MONETER
– PT Indo Tambangraya Megah Tbk. (ITMG) mencetak laba bersih US$1,2 miliar atau
setara Rp18,2 triliun sepanjang tahun 2022. Raihan itu meningkat dibanding pada
2020 yang meraih US$39,47 juta atau setara dengan Rp554 miliar.
“Emiten batu bara itu juga membukukan peningkatan
75% terhadap pendapatan bersihnya, yakni dari US$2,07 miliar di 2021, menjadi
US$3,63 miliar pada 2022 atau setara Rp55,3 triliun,” tulis keterangan resmi
perseroan, Kamis (23/2/2023).
Anak usaha ITMG Indominco Mandiri (IMM) memberikan
kontribusi US$1,05 miliar terhadap pendapatan bersih ITMG, disusul Trubaindo
Coal Mining (TCM) sebesar US$1,27 miliar.

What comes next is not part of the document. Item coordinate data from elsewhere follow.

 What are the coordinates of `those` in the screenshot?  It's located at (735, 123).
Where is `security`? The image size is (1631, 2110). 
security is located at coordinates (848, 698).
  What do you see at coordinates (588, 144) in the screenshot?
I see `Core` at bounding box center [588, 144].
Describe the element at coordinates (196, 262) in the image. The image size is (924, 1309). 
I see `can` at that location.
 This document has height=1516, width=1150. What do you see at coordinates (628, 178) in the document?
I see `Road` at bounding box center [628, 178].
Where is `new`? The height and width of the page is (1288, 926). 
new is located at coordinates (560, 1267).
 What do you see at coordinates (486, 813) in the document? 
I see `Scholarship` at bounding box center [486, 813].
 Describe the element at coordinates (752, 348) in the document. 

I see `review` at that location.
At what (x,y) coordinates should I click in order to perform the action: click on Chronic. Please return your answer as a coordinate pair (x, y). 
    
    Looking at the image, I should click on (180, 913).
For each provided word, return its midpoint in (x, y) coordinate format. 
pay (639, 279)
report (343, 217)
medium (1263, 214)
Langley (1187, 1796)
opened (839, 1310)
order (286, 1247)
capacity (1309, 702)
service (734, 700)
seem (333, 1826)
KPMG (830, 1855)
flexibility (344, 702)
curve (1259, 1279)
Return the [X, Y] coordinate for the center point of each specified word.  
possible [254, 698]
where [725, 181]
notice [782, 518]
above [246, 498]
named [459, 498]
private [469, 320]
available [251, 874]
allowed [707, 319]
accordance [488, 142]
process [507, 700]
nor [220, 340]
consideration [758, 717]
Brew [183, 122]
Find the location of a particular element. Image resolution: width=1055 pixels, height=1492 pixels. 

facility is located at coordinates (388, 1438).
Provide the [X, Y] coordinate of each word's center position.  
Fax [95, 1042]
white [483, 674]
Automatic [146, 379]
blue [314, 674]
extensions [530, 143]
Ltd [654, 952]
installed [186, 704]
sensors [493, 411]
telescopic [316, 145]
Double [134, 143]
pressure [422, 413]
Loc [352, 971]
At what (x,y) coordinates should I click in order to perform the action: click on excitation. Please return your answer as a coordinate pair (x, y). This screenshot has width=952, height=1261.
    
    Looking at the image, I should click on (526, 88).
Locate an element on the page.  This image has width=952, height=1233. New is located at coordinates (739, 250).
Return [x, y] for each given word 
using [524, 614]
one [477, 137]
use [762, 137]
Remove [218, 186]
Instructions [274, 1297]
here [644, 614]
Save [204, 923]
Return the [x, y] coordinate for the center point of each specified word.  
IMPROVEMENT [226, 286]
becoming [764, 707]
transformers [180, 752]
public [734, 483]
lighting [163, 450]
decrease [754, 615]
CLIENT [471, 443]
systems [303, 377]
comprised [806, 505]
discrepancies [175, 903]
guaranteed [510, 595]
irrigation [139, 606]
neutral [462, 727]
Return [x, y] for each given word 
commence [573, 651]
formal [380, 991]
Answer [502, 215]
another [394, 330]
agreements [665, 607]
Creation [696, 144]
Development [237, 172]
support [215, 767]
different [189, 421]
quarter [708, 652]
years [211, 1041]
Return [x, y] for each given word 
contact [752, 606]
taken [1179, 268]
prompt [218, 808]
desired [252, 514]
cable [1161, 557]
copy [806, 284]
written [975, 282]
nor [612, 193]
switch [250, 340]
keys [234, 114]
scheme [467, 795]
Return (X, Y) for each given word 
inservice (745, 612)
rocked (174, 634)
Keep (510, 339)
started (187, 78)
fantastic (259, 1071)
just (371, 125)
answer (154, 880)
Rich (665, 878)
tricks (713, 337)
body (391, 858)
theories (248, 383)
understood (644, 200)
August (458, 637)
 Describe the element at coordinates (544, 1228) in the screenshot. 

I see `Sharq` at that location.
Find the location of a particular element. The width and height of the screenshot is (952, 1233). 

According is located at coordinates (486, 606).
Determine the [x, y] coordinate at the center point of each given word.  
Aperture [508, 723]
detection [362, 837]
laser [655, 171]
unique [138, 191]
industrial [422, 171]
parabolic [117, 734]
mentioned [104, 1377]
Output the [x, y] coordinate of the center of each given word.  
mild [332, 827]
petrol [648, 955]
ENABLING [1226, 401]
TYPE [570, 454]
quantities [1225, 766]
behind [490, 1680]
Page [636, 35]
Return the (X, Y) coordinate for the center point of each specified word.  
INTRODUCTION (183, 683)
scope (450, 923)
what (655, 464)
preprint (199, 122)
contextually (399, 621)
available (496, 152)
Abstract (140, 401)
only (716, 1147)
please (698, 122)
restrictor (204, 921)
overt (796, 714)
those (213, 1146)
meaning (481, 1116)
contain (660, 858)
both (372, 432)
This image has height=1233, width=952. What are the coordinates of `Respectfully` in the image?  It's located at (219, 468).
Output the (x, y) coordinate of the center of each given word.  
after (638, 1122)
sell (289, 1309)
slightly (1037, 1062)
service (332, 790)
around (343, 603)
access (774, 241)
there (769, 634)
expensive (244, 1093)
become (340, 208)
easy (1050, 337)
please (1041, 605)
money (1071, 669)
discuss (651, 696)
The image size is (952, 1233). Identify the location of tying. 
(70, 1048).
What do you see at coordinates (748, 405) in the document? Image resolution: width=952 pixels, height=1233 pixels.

Kemudian, Bharinto Ekatama sebesar US$1,59 miliar,
Jorong Barutama Greston (JBG) sebesar US$103,91 juta, dan Kitadin sebesar
US$48,5 juta.
Meningkatnya pendapatan ITMG juga turut membuat naik
beban pokok pendapatan menjadi US$1,74 miliar. Beban pokok ini naik 50,12%
dibandingkan periode yang sama tahun lalu sebesar US$1,16 miliar.